Assignment ▸
Count every line in the entries that holds the word "will". The reply is that count alone.

++++++++++

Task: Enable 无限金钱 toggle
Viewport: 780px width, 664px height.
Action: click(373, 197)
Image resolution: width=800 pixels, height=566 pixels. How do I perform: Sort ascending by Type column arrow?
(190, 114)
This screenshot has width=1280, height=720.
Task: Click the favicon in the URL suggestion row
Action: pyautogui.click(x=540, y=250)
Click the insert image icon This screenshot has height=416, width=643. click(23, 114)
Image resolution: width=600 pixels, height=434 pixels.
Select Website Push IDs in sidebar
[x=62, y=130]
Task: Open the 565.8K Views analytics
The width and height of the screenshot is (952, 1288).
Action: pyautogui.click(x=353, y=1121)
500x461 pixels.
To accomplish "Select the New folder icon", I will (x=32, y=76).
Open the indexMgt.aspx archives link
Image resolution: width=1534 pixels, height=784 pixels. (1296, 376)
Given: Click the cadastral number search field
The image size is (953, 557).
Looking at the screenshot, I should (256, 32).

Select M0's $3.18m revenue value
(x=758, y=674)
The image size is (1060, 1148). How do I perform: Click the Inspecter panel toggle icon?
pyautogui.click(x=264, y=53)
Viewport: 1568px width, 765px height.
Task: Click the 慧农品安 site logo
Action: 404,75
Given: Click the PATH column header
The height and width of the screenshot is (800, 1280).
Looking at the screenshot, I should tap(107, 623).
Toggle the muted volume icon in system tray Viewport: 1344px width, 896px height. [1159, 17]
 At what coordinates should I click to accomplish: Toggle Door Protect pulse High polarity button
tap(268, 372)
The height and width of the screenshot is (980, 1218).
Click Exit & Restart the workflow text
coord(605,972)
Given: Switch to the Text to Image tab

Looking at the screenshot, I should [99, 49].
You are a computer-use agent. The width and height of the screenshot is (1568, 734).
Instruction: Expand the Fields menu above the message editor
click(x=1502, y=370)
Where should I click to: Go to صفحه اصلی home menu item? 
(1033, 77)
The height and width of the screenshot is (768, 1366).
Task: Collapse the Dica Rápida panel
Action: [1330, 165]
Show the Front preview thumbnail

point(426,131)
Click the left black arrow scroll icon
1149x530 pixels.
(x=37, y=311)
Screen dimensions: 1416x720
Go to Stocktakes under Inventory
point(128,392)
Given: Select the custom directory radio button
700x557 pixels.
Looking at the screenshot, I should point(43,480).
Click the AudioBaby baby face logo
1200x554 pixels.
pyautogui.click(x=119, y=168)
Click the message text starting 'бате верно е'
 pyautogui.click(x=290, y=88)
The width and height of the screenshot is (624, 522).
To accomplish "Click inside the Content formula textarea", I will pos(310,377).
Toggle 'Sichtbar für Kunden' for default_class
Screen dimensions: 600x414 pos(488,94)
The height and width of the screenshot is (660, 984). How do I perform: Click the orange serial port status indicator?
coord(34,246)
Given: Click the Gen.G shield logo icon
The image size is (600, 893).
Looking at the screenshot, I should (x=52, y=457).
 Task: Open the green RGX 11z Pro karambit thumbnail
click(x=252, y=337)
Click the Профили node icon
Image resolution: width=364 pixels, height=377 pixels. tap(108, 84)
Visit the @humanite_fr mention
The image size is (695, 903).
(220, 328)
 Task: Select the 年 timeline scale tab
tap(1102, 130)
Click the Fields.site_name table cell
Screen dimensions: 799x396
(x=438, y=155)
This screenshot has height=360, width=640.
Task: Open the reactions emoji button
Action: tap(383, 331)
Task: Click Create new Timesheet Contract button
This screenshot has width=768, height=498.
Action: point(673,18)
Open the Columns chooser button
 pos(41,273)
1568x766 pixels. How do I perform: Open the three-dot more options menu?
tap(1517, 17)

++++++++++

Expected output ▸
2